The first time that I remember having a conscious thought about wanting to be a professional writer was when I read a book of humor by Jack Douglas. That was when I was in high school. Jack Douglas became known to me through Jack Paar, the predecessor of Johnny Carson on The Tonight Show. Paar mentioned one of Douglas’ books on his show. Douglas had been a writer for Paar…perhaps he still was at the time. The book that I read was titled “Never Trust A Naked Bus Driver,” and I thought that it was hilarious. When I look at it now I realize that my taste in humor has matured somewhat. But at the time I decided that I wanted to write humor like Douglas. I tried, but I wasn’t very good.

I continued to work at writing in high school and into college. I spread out beyond straight humor when I was influenced by other authors such as Edgar Rice Burroughs, Robert E. Howard, Ian Fleming, and other authors who appealed to young male minds. My writing didn’t improve very much.

Then at some point in college I decided that I would try my hand at poetry; convinced that it would impress the coeds. Looking back I can think of no reason why poetry would impress any of the coeds that I knew. But I tried. And I failed in large part because I kept injecting lame humor into my rhymes. I also felt that alliteration was an important aspect of my poems. What was I thinking?

I also started writing letters while in college, and that carried on into my time in the army. I actually think that I became quite good at writing letters. It was something that I enjoyed.

Of course I also wrote many papers while I was in college. My professors and instructors always told me that I needed to add more to that papers to fill them out.
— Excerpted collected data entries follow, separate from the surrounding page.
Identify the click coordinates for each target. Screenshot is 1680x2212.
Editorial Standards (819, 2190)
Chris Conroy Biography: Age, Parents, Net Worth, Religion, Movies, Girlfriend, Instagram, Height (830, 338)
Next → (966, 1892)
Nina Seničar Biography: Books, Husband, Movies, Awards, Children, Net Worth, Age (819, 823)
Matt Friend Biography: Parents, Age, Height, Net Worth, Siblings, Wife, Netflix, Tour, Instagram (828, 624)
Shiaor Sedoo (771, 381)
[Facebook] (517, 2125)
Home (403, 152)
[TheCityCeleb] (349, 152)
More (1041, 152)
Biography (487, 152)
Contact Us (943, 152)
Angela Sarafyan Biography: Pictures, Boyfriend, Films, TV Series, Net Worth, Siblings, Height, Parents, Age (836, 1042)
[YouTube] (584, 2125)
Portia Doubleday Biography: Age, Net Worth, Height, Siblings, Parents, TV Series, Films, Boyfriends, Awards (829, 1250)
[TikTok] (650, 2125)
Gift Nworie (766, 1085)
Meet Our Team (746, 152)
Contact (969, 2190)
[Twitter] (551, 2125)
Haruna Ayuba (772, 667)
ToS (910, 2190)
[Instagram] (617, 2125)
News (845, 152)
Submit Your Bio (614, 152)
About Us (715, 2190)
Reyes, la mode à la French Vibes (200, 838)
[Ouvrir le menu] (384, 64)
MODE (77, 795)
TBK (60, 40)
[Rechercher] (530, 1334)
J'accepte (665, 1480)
I worked at that, and it came to help me later when I was working for the State of Indiana. I spent a few years working in our agency’s Policy & Planning section in the administrative office. Succinctness was never a high priority in that department.

And now I have a blog. I write what I want, when I want to write. I can be succinct or I can be wordy. I love that freedom. I have also started two novels during the past two National Novel Writing Months. I haven’t truly finished either, but I enjoy writing a long cohesive story with occasional wanderings from the main narrative. I’ll probably never truly finish either novel, but I’ll keep working on them.

So that’s my journey in writing. I’ll have other journeys to share later.